■ YOUR INSTRUCTIONS
Which lines of the data include the string "This"? List them all.

[Stored items]
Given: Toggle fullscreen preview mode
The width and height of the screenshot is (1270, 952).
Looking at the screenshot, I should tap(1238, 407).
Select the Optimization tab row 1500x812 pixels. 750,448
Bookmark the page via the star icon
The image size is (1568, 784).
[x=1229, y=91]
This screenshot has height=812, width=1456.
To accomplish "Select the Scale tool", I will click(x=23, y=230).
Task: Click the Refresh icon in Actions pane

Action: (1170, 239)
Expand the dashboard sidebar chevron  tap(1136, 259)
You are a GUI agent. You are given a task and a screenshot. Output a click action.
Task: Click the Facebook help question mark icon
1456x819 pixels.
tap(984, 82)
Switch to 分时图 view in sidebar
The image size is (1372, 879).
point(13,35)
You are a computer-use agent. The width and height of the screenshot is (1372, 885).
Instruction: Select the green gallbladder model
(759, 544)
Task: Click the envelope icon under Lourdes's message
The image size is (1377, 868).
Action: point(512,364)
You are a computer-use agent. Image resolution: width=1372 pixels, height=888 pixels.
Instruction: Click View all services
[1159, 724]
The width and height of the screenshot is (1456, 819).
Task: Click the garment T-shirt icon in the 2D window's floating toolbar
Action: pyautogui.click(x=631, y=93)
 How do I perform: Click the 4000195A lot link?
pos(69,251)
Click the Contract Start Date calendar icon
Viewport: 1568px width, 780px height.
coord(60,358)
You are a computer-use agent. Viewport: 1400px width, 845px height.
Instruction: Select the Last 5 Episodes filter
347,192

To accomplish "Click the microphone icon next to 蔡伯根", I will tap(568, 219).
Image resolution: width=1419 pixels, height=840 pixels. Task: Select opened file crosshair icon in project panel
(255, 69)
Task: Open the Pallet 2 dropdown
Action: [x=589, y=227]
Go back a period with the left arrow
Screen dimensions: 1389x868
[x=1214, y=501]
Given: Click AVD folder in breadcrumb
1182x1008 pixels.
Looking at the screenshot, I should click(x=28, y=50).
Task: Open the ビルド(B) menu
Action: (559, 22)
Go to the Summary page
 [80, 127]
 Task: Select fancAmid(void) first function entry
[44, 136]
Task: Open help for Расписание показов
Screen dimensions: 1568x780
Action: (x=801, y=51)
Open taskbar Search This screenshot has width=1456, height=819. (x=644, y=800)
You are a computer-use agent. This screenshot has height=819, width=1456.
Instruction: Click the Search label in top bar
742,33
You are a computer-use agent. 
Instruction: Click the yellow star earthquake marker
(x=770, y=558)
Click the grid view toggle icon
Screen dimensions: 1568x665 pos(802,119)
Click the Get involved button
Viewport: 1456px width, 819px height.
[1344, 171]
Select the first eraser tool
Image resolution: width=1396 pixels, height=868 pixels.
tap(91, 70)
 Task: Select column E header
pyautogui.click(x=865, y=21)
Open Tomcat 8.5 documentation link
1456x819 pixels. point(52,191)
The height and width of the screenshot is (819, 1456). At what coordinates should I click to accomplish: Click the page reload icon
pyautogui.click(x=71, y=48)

■ ANSWER TO THE PROBLEM
This screenshot has height=812, width=1456.
Open taskbar Search This screenshot has width=1456, height=819. (x=644, y=800)
You are a computer-use agent. This screenshot has height=819, width=1456.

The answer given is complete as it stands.